In the data below, the answer is the run of lines from the line containing "Toaster & Sandwich Maker (114, 838)" through the line containing "Home (33, 152)", both included; print it exactly and nothing else.
·····
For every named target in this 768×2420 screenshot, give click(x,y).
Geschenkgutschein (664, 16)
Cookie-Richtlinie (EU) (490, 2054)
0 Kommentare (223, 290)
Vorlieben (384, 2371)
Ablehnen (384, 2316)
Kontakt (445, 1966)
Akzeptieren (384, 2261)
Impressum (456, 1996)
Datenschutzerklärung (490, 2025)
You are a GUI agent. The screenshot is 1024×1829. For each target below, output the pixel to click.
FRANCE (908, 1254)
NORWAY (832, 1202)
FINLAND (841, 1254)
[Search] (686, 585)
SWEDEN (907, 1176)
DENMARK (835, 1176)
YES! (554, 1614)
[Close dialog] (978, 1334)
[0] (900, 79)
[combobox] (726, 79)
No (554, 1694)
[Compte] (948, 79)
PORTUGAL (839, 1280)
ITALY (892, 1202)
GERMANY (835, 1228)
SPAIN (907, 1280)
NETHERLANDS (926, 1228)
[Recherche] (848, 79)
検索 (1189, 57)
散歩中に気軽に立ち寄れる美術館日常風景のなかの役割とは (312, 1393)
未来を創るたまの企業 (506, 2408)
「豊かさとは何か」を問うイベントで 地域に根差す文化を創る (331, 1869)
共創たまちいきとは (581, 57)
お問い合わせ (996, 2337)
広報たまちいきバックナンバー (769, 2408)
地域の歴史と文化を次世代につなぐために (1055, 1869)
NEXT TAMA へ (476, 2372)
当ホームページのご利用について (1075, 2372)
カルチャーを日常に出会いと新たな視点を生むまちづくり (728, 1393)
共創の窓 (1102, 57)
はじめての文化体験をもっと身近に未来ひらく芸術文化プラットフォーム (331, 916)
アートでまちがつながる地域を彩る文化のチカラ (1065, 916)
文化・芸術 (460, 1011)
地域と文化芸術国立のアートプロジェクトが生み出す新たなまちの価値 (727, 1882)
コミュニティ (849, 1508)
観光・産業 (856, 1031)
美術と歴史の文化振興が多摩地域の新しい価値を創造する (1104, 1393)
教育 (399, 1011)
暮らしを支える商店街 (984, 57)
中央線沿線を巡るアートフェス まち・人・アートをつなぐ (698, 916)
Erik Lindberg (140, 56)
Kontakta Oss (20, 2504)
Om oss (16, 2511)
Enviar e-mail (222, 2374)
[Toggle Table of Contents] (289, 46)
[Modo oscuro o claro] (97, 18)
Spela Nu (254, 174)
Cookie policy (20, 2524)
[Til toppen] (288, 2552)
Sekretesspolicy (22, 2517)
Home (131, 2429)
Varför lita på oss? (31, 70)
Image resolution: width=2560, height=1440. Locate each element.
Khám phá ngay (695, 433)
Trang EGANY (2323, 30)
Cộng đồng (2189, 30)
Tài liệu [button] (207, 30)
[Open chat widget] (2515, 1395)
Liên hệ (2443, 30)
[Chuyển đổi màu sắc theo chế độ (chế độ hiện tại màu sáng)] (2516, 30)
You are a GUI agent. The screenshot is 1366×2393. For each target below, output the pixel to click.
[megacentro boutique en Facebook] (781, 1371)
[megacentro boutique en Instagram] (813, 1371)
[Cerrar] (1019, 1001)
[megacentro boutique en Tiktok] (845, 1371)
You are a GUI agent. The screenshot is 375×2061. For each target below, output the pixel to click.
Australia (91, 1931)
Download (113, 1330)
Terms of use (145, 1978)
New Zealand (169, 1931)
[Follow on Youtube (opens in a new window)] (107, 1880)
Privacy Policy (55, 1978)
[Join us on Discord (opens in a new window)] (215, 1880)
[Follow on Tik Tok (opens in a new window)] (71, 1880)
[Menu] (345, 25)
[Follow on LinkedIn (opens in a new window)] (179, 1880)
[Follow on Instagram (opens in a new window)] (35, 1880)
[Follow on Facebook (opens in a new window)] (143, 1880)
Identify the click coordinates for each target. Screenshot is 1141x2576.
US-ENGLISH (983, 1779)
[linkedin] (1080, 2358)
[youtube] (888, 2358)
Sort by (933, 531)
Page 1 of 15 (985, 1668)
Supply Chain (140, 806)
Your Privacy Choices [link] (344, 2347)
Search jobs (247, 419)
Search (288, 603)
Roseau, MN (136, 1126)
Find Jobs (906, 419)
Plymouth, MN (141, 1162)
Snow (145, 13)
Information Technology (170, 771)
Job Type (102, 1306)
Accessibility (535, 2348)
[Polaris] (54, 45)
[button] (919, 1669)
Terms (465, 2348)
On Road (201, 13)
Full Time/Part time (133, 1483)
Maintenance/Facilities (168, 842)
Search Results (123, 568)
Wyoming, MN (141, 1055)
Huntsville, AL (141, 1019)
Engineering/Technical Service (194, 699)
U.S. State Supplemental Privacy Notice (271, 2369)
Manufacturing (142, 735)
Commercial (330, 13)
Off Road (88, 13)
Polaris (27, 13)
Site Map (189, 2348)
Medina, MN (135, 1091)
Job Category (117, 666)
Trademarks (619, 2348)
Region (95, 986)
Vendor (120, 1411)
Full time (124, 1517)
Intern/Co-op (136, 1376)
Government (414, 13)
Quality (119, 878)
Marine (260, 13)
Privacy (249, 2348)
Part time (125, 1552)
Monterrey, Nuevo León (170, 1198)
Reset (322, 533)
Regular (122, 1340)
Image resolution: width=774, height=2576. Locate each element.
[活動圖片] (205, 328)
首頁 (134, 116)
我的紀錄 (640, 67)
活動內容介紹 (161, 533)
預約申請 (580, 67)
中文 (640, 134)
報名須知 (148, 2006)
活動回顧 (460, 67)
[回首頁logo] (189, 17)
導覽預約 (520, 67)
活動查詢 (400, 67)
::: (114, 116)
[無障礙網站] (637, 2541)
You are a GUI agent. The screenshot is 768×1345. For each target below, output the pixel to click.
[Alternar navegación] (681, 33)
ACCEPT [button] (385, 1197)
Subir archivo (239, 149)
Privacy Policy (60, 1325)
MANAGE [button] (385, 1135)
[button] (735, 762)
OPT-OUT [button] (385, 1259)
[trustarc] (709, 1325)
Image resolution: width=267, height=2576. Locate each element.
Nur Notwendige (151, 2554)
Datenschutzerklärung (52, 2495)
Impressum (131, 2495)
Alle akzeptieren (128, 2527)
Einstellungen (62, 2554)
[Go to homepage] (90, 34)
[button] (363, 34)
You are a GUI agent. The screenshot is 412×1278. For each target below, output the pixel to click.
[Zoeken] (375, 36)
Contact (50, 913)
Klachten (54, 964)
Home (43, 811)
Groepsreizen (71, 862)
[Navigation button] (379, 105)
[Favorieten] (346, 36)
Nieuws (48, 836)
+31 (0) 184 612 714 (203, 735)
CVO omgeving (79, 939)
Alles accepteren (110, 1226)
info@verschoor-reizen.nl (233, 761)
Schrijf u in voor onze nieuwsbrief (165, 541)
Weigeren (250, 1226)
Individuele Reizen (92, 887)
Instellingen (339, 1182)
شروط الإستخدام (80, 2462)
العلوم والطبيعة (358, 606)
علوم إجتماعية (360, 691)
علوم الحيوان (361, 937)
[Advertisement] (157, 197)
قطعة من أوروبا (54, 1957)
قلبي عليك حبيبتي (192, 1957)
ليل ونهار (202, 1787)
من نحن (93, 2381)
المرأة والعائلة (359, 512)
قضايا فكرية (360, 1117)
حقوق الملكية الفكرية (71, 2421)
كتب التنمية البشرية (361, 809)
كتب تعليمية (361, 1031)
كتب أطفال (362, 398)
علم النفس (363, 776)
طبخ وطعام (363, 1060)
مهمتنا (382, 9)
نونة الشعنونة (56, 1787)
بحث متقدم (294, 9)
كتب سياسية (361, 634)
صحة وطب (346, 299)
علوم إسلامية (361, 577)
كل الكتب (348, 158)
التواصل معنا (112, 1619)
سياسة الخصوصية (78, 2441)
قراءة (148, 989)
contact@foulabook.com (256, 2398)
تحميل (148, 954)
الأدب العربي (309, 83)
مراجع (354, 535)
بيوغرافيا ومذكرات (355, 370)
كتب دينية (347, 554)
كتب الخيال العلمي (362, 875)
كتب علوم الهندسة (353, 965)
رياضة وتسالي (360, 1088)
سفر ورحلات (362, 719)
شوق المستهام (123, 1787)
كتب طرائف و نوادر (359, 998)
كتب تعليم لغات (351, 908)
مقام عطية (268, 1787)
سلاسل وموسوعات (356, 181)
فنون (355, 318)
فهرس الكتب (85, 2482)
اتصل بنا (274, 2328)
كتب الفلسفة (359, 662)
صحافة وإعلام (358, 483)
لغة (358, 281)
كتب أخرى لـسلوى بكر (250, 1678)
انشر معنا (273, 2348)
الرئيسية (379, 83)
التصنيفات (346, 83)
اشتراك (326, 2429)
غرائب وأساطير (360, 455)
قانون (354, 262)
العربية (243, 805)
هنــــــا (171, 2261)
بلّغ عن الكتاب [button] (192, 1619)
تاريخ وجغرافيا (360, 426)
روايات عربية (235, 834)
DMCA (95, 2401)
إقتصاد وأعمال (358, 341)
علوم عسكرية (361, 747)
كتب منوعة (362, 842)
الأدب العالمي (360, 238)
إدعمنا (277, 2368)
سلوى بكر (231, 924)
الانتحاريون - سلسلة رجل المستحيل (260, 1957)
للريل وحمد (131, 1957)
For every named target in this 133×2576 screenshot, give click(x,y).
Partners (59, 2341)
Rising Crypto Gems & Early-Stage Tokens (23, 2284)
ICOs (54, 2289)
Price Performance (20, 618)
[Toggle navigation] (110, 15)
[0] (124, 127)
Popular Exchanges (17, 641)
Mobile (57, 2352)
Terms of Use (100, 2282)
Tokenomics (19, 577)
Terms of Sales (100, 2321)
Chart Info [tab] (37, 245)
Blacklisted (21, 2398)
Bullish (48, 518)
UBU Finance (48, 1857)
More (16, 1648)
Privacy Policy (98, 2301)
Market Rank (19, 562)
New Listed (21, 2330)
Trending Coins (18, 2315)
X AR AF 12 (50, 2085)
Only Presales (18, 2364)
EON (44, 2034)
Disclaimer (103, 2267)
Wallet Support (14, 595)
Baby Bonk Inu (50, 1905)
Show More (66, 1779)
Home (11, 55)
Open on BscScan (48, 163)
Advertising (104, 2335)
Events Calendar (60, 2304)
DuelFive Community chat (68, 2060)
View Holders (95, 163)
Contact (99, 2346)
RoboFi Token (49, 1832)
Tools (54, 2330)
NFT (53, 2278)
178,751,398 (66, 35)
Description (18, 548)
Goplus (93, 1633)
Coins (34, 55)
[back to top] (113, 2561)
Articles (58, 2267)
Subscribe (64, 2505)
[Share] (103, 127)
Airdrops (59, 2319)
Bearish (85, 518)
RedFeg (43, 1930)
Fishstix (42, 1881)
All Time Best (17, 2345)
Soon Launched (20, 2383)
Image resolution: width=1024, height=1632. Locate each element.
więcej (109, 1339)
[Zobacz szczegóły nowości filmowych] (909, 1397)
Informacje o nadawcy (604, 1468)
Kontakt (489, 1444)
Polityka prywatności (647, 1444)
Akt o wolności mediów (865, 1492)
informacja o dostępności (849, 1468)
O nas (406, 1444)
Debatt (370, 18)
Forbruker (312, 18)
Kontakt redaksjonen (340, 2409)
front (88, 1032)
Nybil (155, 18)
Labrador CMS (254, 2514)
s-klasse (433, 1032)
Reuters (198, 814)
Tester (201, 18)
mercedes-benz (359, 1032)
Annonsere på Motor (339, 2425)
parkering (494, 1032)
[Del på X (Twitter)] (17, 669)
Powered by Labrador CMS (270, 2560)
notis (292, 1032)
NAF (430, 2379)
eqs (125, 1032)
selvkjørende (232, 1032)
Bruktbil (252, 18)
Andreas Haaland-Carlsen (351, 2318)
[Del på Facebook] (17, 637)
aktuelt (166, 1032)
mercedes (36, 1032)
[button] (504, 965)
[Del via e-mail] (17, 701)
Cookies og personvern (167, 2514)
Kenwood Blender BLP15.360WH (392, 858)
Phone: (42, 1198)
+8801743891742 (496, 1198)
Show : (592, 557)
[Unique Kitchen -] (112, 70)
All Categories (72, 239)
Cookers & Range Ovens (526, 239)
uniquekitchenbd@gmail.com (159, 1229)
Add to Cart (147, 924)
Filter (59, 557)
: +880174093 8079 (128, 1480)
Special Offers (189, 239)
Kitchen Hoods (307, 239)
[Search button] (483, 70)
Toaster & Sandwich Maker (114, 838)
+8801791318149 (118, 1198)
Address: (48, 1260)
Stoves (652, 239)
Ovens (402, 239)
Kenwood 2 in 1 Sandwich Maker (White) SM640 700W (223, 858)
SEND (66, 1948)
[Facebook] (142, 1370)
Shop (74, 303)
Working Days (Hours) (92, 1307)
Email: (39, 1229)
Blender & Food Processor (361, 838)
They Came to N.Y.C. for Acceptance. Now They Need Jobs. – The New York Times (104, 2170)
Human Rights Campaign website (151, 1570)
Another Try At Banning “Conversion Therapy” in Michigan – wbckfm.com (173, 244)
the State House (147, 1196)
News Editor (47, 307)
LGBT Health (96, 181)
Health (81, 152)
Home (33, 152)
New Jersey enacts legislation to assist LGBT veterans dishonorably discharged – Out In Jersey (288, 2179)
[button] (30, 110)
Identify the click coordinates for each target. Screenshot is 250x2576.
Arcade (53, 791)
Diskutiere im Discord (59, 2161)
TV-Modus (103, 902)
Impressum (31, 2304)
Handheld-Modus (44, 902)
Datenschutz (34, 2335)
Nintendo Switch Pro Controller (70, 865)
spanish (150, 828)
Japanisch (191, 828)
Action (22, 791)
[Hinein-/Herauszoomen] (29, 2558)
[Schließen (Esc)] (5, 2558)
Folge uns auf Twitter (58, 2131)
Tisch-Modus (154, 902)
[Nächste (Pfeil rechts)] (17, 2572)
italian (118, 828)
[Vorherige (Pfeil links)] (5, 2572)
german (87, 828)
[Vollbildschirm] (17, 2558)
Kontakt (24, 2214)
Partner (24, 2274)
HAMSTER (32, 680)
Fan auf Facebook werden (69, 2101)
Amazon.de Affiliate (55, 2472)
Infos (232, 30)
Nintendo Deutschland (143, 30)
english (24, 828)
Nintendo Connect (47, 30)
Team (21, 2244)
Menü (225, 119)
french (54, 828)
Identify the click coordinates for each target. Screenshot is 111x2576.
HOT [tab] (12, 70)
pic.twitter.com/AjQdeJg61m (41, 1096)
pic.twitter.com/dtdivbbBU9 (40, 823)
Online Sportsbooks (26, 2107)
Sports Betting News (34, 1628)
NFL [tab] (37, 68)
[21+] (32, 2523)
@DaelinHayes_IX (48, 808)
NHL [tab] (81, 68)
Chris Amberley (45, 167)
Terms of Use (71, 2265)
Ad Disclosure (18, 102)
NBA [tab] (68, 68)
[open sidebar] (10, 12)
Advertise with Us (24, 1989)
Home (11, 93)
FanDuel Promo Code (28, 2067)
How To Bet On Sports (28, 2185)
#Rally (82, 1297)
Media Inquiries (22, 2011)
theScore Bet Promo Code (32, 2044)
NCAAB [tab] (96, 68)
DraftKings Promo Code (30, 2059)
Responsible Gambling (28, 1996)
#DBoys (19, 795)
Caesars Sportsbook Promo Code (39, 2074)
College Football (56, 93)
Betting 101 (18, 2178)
·····
- [REPLY TO THE TASK]
Toaster & Sandwich Maker (114, 838)
+8801791318149 (118, 1198)
Address: (48, 1260)
Stoves (652, 239)
Ovens (402, 239)
Kenwood 2 in 1 Sandwich Maker (White) SM640 700W (223, 858)
SEND (66, 1948)
[Facebook] (142, 1370)
Shop (74, 303)
Working Days (Hours) (92, 1307)
Email: (39, 1229)
Blender & Food Processor (361, 838)
They Came to N.Y.C. for Acceptance. Now They Need Jobs. – The New York Times (104, 2170)
Human Rights Campaign website (151, 1570)
Another Try At Banning “Conversion Therapy” in Michigan – wbckfm.com (173, 244)
the State House (147, 1196)
News Editor (47, 307)
LGBT Health (96, 181)
Health (81, 152)
Home (33, 152)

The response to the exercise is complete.